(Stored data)
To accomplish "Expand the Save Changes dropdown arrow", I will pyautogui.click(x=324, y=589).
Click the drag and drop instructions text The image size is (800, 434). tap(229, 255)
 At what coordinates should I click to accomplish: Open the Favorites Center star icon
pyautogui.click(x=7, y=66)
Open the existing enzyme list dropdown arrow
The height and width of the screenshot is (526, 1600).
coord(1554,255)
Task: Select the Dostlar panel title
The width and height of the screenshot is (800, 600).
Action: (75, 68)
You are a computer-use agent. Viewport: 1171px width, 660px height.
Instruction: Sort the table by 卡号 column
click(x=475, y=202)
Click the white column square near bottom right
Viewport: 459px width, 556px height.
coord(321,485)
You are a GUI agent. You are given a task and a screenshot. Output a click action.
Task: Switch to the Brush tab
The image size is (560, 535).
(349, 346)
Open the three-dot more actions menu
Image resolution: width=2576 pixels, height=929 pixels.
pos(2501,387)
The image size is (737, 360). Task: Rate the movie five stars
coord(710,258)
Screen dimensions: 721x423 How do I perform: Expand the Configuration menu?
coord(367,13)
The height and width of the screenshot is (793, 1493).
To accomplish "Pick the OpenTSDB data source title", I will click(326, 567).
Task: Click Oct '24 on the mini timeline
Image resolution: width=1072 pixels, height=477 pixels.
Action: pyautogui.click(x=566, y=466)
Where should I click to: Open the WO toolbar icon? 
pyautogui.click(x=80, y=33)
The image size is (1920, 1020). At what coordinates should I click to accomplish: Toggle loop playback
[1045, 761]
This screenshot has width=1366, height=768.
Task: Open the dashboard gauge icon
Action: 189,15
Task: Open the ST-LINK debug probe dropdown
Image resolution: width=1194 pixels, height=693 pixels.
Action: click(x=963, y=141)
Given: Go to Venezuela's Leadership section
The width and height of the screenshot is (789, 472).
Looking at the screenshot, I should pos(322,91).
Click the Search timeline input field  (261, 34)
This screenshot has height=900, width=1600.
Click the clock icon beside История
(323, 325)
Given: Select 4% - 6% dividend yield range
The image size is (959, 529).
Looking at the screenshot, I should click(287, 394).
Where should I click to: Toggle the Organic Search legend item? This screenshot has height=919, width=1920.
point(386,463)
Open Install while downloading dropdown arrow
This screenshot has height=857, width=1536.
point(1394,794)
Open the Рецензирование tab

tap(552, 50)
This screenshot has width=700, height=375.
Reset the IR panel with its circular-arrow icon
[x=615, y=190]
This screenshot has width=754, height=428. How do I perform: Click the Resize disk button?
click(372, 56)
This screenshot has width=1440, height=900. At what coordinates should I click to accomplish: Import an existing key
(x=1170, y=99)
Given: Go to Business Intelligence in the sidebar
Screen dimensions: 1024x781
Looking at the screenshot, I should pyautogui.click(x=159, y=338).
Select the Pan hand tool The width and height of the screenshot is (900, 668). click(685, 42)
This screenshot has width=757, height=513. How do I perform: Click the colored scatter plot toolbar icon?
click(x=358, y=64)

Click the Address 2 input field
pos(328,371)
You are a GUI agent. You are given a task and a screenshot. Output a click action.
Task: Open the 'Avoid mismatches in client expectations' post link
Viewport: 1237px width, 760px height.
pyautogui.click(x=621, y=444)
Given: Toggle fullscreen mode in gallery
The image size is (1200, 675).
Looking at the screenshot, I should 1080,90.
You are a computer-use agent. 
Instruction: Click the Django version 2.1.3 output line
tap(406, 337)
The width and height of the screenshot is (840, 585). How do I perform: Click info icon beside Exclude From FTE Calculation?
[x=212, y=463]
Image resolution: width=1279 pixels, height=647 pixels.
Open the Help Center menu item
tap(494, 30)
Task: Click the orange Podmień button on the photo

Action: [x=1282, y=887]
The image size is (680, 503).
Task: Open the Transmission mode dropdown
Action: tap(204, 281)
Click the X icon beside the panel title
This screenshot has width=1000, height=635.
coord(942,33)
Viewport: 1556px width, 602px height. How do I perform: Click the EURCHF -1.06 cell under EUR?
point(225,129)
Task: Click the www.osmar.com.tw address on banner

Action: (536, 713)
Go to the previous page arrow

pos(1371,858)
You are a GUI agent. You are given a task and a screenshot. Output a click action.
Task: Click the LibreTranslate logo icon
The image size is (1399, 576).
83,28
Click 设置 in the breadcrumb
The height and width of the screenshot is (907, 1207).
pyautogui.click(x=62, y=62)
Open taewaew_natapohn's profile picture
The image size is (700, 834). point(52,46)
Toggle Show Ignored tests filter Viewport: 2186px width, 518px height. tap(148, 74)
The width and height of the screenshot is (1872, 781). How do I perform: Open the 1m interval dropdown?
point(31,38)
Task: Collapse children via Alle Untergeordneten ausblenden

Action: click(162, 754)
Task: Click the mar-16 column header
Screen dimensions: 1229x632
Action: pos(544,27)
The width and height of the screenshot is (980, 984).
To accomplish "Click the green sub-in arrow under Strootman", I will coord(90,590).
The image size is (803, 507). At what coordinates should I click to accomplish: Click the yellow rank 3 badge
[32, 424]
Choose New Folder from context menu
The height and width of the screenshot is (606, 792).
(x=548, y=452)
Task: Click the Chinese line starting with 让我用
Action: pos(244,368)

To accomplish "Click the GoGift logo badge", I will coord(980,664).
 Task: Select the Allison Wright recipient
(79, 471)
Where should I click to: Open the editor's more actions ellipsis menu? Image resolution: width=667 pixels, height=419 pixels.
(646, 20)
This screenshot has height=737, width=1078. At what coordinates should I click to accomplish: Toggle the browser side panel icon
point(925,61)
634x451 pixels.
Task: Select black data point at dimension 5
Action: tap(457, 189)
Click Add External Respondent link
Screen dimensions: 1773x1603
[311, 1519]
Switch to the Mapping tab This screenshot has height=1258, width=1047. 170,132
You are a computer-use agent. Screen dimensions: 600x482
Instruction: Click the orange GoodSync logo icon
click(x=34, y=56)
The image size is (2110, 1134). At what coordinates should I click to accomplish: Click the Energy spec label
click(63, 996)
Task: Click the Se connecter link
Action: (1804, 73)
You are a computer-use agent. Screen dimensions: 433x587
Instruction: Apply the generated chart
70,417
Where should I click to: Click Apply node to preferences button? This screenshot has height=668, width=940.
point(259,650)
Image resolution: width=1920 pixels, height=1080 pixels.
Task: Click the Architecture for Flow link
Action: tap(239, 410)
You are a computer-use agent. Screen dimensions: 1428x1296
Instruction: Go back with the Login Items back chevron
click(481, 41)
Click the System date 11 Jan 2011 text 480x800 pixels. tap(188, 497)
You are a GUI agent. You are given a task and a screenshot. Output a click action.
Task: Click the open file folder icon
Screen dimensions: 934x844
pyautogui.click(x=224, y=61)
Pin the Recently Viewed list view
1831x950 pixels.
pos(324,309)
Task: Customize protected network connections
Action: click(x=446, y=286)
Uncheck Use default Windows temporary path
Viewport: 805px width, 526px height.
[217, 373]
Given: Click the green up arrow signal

> **Activity**:
Starting at the line that contains "The image size is (2110, 1134).", retype each line through the last one in the records, both included, and add nothing.

> **Reply to the task**:
The image size is (2110, 1134). At what coordinates should I click to accomplish: Click the Energy spec label
click(63, 996)
Task: Click the Se connecter link
Action: (1804, 73)
You are a computer-use agent. Screen dimensions: 433x587
Instruction: Apply the generated chart
70,417
Where should I click to: Click Apply node to preferences button? This screenshot has height=668, width=940.
point(259,650)
Image resolution: width=1920 pixels, height=1080 pixels.
Task: Click the Architecture for Flow link
Action: tap(239, 410)
You are a computer-use agent. Screen dimensions: 1428x1296
Instruction: Go back with the Login Items back chevron
click(481, 41)
Click the System date 11 Jan 2011 text 480x800 pixels. tap(188, 497)
You are a GUI agent. You are given a task and a screenshot. Output a click action.
Task: Click the open file folder icon
Screen dimensions: 934x844
pyautogui.click(x=224, y=61)
Pin the Recently Viewed list view
1831x950 pixels.
pos(324,309)
Task: Customize protected network connections
Action: click(x=446, y=286)
Uncheck Use default Windows temporary path
Viewport: 805px width, 526px height.
[217, 373]
Given: Click the green up arrow signal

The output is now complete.